Uma emissora de rádio foi condenada a pagar R$ 15 mil por danos morais a uma médica concursada do Município de Campo Grande após divulgar, sem apuração, uma denúncia falsa sobre a profissional. A sentença é do juiz Walter Arthur Alge Netto, da 4ª Vara Cível da capital.
O caso teve origem em uma transmissão de um programa matinal da emissora. Na ocasião, o apresentador divulgou denúncia de que a médica não queria trabalhar, maltratava pacientes e teria prescrito “urina de vaca” a uma paciente idosa para controlar a pressão arterial.

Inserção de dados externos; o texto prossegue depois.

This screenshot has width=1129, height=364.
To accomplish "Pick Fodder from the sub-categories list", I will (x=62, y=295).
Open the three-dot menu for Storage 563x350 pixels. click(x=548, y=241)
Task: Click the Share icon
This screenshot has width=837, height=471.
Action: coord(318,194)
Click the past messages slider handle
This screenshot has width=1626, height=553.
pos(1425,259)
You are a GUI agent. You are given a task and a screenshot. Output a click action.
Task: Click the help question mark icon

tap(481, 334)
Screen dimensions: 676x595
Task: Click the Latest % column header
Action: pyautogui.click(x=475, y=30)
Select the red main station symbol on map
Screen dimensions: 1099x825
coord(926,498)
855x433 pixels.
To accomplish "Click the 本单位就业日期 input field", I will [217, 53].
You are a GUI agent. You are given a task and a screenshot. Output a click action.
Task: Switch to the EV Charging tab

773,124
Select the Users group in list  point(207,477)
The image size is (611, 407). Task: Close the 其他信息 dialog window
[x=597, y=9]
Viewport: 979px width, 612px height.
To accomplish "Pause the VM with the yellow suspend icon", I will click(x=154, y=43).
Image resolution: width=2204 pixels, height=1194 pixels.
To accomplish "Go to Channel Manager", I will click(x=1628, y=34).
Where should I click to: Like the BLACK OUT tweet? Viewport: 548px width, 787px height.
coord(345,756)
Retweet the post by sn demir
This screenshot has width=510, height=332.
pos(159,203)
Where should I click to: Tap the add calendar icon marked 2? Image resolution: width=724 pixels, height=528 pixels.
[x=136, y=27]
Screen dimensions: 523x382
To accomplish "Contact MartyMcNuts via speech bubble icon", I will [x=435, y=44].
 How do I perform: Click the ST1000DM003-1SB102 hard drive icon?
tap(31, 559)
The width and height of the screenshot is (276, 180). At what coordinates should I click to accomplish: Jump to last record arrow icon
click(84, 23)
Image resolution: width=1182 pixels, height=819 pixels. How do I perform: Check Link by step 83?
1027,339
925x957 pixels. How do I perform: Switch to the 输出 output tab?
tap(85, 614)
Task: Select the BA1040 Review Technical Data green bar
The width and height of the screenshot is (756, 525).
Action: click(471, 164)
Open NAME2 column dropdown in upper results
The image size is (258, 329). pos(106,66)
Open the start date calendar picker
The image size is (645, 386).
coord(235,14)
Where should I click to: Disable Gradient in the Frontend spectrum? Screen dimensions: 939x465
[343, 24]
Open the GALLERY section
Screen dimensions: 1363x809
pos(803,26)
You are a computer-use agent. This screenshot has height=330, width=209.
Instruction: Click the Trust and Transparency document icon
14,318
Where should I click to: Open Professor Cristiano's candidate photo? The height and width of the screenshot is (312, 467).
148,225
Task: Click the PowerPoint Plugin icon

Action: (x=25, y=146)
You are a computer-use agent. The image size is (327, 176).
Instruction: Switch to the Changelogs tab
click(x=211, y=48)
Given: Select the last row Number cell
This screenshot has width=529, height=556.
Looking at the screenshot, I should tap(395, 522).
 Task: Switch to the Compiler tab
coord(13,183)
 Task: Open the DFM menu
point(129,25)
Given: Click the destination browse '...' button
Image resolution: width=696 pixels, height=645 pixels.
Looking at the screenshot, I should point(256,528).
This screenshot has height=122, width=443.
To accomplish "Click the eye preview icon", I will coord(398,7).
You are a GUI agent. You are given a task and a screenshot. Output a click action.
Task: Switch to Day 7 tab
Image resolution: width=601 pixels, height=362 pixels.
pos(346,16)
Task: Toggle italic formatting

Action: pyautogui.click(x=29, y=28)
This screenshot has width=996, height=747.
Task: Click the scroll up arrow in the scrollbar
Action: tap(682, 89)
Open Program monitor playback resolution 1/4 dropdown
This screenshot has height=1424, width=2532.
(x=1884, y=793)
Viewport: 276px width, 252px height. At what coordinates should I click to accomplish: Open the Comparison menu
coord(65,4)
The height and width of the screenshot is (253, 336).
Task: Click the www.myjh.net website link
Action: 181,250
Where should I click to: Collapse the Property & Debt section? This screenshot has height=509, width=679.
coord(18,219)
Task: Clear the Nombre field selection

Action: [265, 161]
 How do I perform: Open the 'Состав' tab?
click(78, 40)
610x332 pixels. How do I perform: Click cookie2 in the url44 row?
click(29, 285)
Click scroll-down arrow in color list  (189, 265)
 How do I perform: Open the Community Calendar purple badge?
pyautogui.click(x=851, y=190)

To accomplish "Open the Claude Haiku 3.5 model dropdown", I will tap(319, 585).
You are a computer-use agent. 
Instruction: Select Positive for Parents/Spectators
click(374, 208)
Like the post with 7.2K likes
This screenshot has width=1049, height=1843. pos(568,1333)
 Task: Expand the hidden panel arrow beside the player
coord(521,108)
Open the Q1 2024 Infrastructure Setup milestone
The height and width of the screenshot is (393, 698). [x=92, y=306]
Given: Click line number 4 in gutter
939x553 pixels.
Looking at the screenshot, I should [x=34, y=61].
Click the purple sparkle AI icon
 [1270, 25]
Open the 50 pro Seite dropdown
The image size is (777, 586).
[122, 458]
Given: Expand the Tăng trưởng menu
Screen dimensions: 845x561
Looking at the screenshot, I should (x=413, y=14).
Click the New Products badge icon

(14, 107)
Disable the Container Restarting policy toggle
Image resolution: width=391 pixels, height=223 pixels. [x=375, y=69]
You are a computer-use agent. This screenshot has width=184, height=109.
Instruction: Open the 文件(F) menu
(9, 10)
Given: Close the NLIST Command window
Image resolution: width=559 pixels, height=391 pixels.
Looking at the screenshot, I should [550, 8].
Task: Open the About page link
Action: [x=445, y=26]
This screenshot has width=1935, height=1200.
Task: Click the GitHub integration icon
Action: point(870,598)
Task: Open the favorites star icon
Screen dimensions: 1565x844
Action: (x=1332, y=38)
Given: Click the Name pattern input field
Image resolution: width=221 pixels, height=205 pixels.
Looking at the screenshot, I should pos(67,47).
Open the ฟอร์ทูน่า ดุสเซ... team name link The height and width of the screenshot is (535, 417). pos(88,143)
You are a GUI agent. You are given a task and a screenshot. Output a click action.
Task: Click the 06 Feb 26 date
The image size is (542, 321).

De acordo com a decisão, a informação sobre a suposta prescrição era inverídica. A própria paciente mencionada na denúncia negou expressamente ter recebido a orientação. A pessoa que apresentou a denúncia também reconheceu que não havia presenciado os fatos nem confirmado a informação com a paciente.
O juiz destacou ainda que o representante da emissora e o apresentador reconheceram que a denúncia foi levada ao ar sem qualquer diligência de apuração.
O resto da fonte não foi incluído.